+++ Passage shown

[PATCH 1/3] mm: Shuffle initial free memory

From: Dan Williams
Date: Sat Sep 15 2018 - 12:35:22 EST


Some data exfiltration and return-oriented-programming attacks rely on
the ability to infer the location of sensitive data objects. The kernel
page allocator, especially early in system boot, has predictable
first-in-first out behavior for physical pages. Pages are freed in
physical address order when first onlined.

Introduce shuffle_free_memory(), and its helper shuffle_zone(), to
perform a Fisher-Yates shuffle of the page allocator 'free_area' lists
when they are initially populated with free memory.

The shuffling is done in terms of 'shuffle_page_order' sized free pages
where the default shuffle_page_order is MAX_ORDER-1 i.e. 10, 4MB.

The performance impact of the shuffling appears to be in the noise
compared to other memory initialization work. Also the bulk of the work
is done in the background as a part of deferred_init_memmap().

Cc: Michal Hocko <mhocko@xxxxxxxx>
Cc: Kees Cook <keescook@xxxxxxxxxxxx>
Cc: Dave Hansen <dave.hansen@xxxxxxxxxxxxxxx>
Signed-off-by: Dan Williams <dan.j.williams@xxxxxxxxx>
---
include/linux/list.h | 17 +++++
include/linux/mm.h | 2 +
include/linux/mmzone.h | 4 +
mm/bootmem.c | 9 ++-
mm/nobootmem.c | 7 ++
mm/page_alloc.c | 172 ++++++++++++++++++++++++++++++++++++++++++++++++
6 files changed, 207 insertions(+), 4 deletions(-)

++++++
+++ Listed entries

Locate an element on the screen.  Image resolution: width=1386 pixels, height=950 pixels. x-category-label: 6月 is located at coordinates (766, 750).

++++++
+++ Listed entries

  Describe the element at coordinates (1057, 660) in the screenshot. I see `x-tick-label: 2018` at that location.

++++++
+++ Listed entries

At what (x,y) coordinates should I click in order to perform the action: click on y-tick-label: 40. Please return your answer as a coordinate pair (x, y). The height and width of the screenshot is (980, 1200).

++++++

* _Tasks to carry out_:
A) From the patch email, list every file path named in the summary of changed files.
B) Copy the patch email from "From: Dan Williams" up to and including "with free memory.", changing "Fisher-Yates" to "Knuth".

* _Responses by item number_:
A)
include/linux/list.h
include/linux/mm.h
include/linux/mmzone.h
mm/bootmem.c
mm/nobootmem.c
mm/page_alloc.c

B)
From: Dan Williams
Date: Sat Sep 15 2018 - 12:35:22 EST


Some data exfiltration and return-oriented-programming attacks rely on
the ability to infer the location of sensitive data objects. The kernel
page allocator, especially early in system boot, has predictable
first-in-first out behavior for physical pages. Pages are freed in
physical address order when first onlined.

Introduce shuffle_free_memory(), and its helper shuffle_zone(), to
perform a Knuth shuffle of the page allocator 'free_area' lists
when they are initially populated with free memory.